Methods: Thirty-four patients underwent endovascular AAA repair between January 1994 and December 1995 using custom-made stent-grafts constructed from polyester graft material and modified self-expanding Gianturco Z-stents sutured to the graft orifices. Thirty-one patients were available for follow-up. Pre- and postimplantation diameters were measured using spiral computed tomography in the infrarenal aneurysm neck and the suprarenal aorta at the level of the superior mesenteric artery (SMA).
Results: The mean follow-up time was 25 months. There was a significant increase of the diameter of the infrarenal aneurysm neck (+ 1.65 mm, p = 0.002), but not in the aorta at the level of the SMA (+0.52 mm, p = 0.100). There was no difference in the change in diameter in the infrarenal neck in the group with a stent adjacent to the level of measurement (n = 20) compared with the group without an adjacent stent (n = 11, p = 0.790). There was no correlation between preimplantation size of the infrarenal neck and its diameter change (r = 0.14, p = 0.488). There was no correlation (r = 0.10, p = 0.603) or association (chi-square test, p = 0.211) between aortic diameter change at the level of the SMA and the infrarenal neck.
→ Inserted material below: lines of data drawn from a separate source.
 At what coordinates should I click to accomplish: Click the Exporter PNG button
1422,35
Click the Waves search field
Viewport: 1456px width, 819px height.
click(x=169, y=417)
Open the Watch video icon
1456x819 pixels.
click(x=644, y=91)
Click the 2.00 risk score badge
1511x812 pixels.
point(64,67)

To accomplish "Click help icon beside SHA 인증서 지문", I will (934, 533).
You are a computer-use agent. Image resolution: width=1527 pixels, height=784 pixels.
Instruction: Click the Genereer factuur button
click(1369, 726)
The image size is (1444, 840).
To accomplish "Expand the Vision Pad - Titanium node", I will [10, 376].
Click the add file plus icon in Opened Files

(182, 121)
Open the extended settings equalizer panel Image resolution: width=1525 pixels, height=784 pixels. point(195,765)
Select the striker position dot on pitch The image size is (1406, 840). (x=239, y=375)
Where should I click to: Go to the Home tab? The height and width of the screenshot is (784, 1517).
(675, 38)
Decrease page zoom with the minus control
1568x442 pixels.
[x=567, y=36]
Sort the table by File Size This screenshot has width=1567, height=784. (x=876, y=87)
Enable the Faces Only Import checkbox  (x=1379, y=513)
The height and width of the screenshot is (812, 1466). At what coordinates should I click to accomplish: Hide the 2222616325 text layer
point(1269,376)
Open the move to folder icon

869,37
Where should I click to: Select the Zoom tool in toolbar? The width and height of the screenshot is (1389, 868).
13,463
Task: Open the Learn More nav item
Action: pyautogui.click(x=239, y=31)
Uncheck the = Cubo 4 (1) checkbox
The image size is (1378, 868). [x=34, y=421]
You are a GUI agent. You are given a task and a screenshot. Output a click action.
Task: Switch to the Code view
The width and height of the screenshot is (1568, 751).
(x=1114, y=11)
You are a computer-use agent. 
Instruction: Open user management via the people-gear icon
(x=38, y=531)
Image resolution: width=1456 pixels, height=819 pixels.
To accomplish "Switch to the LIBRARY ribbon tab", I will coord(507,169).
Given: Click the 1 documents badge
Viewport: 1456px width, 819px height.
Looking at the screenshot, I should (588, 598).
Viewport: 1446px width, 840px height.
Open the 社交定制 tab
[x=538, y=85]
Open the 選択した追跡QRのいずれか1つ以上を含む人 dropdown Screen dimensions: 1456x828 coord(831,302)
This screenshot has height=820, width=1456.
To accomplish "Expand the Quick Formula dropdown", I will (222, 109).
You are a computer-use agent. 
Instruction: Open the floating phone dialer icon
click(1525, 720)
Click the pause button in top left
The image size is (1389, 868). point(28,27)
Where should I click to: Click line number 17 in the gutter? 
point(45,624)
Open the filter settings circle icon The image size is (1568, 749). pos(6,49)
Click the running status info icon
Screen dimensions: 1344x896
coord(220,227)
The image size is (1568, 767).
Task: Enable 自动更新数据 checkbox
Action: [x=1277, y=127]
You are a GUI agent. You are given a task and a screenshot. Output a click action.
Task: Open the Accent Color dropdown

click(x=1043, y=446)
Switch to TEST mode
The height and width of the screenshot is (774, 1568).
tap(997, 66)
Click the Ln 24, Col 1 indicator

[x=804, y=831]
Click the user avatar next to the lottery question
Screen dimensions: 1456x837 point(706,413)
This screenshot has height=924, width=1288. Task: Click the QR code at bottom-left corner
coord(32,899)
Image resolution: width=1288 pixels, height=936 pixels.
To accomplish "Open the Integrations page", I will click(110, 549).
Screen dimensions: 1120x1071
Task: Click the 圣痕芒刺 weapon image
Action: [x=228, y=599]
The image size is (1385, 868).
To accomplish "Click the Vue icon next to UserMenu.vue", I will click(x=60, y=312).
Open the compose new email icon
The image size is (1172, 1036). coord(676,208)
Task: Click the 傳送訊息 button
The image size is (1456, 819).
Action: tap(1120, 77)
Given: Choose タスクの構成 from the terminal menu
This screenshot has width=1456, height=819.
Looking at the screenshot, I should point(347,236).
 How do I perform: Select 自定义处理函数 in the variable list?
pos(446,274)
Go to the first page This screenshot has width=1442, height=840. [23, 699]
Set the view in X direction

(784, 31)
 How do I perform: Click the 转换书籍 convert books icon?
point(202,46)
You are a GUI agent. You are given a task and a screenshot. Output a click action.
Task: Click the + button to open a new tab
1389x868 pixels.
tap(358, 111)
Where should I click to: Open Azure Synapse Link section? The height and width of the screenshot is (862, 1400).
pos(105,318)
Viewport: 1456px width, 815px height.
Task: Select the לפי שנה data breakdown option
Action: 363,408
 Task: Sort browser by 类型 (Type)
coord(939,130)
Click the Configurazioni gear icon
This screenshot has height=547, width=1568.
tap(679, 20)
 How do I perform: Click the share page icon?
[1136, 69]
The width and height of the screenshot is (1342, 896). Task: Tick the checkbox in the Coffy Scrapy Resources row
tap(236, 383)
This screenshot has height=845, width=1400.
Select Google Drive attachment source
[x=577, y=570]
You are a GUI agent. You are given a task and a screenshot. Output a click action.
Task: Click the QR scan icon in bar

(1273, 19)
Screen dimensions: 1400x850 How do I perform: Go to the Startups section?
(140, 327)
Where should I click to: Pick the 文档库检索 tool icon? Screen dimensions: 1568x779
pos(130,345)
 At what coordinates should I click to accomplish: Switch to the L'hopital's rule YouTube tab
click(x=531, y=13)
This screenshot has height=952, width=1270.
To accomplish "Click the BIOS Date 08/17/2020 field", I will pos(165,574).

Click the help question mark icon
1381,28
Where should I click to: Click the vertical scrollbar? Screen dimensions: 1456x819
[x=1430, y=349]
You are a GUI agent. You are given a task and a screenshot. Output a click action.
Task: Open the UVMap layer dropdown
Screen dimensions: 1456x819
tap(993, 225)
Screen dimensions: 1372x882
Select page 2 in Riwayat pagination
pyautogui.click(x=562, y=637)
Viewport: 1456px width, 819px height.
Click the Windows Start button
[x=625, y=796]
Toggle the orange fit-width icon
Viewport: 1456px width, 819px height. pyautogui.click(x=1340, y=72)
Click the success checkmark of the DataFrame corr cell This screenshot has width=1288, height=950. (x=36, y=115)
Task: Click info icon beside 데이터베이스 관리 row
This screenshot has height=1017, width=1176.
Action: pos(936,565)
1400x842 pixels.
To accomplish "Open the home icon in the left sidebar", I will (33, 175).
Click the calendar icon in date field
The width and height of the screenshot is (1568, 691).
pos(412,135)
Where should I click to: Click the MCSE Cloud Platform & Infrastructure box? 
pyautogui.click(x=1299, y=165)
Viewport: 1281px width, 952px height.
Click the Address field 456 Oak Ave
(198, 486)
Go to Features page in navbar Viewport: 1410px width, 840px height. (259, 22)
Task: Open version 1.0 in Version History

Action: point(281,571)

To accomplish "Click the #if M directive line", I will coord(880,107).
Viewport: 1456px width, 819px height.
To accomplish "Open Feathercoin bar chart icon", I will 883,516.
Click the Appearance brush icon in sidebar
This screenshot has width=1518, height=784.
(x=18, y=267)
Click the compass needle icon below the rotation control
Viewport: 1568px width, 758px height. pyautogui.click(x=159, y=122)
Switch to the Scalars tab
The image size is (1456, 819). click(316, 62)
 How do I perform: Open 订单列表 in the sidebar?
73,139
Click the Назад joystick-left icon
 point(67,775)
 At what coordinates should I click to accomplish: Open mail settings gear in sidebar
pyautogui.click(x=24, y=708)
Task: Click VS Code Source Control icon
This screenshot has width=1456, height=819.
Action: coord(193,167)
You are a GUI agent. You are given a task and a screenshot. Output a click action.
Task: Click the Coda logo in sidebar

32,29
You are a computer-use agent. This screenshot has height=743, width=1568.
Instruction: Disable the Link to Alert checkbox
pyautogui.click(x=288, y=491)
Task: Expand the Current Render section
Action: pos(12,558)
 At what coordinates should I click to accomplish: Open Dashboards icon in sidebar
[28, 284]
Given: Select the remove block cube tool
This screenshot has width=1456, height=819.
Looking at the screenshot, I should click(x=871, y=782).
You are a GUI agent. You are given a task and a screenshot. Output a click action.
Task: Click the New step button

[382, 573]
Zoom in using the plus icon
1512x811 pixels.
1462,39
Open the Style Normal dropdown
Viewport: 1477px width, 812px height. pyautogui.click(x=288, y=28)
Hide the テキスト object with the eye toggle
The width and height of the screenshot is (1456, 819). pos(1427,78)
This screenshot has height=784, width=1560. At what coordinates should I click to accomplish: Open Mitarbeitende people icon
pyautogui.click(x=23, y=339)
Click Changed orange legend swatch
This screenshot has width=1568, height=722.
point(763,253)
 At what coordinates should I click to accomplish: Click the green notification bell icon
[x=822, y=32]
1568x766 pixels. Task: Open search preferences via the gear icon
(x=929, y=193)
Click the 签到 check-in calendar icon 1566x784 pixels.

Conclusions: This investigation shows a significant dilatation of the infrarenal aneurysm neck, but not in the suprarenal aorta, after endovascular AAA repair with this device. The clinical significance of these findings is unclear. Whether such a dilatation in the infrarenal aneurysm neck may affect the long-term attachment of stent-grafts remains to be shown in the future.